#### TEXTE FOURNI ####

Machado, Bernardo Fonseca. Discourses on American Musical Theatre between São Paulo and New York: Theatrical Flows at the Beginning of the Twenty-First Century.

Virgínia Bessa
Référence(s) :

Machado, Bernardo Fonseca. 2022. Discourses on American Musical Theatre between São Paulo and New York: Theatrical Flows at the Beginning of the Twenty-First Century. Lanham: Lexington Books, 137 p.

Texte intégral

1Entre la dernière décennie du xixe siècle et les années 1920, la ville de São Paulo est devenue une escale importante sur la route des tournées des compagnies étrangères de théâtre musical. Des troupes italiennes, portugaises, espagnoles et, dans une moindre mesure, françaises, mexicaines, argentines, autrichiennes, anglaises, etc., montaient dans cette ville des opérettes, des revues, des divertissements, des zarzuelas et autres genres théâtraux dans lesquels le chant avait un rôle central. Très peu de ces compagnies venaient de l'Orient et, curieusement, aucune des États-Unis. Entre 1960 et 1980, des spectacles chantés en provenance de Broadway commencèrent à être montés dans la capitale pauliste, mais avec un succès modeste et des troupes locales. Ce n'est qu'à partir du xxie siècle que ce genre anglo-américain, connu sous le nom de « musical », a acquis une réelle importance sur les plans économique et culturel au cœur de la scène théâtrale de São Paulo, inaugurant de nouveaux échanges entre cette ville et New York.

#### DONNÉES ####

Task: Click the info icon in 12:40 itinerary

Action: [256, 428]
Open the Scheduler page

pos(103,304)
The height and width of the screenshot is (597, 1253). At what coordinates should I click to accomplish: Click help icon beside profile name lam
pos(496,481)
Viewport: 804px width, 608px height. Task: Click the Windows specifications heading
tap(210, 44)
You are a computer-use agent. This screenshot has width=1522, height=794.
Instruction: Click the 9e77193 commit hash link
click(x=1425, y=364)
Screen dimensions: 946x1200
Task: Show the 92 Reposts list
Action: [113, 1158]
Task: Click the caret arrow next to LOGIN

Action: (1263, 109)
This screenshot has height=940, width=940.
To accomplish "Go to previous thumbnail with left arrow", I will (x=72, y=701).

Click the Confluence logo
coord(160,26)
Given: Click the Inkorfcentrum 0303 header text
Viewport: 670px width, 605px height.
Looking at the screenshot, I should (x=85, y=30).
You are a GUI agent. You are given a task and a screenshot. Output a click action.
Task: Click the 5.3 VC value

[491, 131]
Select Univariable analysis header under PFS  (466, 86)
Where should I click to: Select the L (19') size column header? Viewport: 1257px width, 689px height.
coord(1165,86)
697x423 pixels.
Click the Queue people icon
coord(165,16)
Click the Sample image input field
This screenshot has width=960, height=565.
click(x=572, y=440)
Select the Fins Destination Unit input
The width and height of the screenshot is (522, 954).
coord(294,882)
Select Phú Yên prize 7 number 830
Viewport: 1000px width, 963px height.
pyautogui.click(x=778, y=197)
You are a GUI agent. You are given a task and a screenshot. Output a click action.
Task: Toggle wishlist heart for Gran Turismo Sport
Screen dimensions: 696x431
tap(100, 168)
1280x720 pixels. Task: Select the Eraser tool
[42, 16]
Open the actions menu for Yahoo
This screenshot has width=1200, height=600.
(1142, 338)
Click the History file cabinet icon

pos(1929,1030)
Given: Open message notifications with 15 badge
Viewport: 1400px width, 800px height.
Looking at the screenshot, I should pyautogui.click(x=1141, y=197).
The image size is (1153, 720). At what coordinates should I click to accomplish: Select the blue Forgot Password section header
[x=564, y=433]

####

> EXERCICE A:
D'après le texte sur le théâtre musical entre São Paulo et New York, de quel pays ne venait aucune des compagnies étrangères de théâtre musical passées par São Paulo entre la fin du xixe siècle et les années 1920 ?
> EXERCICE B:
Modifiez les lignes des enregistrements qui vont de celle contenant « Given: Click the » jusqu'à la fin des enregistrements : remplacez « header » par « heading » et ne redonnez que ces lignes, sans rien changer d'autre.

> CORRIGÉ RÉDIGÉ A:
Des États-Unis.

> CORRIGÉ RÉDIGÉ B:
Given: Click the Inkorfcentrum 0303 heading text
Viewport: 670px width, 605px height.
Looking at the screenshot, I should (x=85, y=30).
You are a GUI agent. You are given a task and a screenshot. Output a click action.
Task: Click the 5.3 VC value

[491, 131]
Select Univariable analysis heading under PFS  (466, 86)
Where should I click to: Select the L (19') size column heading? Viewport: 1257px width, 689px height.
coord(1165,86)
697x423 pixels.
Click the Queue people icon
coord(165,16)
Click the Sample image input field
This screenshot has width=960, height=565.
click(x=572, y=440)
Select the Fins Destination Unit input
The width and height of the screenshot is (522, 954).
coord(294,882)
Select Phú Yên prize 7 number 830
Viewport: 1000px width, 963px height.
pyautogui.click(x=778, y=197)
You are a GUI agent. You are given a task and a screenshot. Output a click action.
Task: Toggle wishlist heart for Gran Turismo Sport
Screen dimensions: 696x431
tap(100, 168)
1280x720 pixels. Task: Select the Eraser tool
[42, 16]
Open the actions menu for Yahoo
This screenshot has width=1200, height=600.
(1142, 338)
Click the History file cabinet icon

pos(1929,1030)
Given: Open message notifications with 15 badge
Viewport: 1400px width, 800px height.
Looking at the screenshot, I should pyautogui.click(x=1141, y=197).
The image size is (1153, 720). At what coordinates should I click to accomplish: Select the blue Forgot Password section heading
[x=564, y=433]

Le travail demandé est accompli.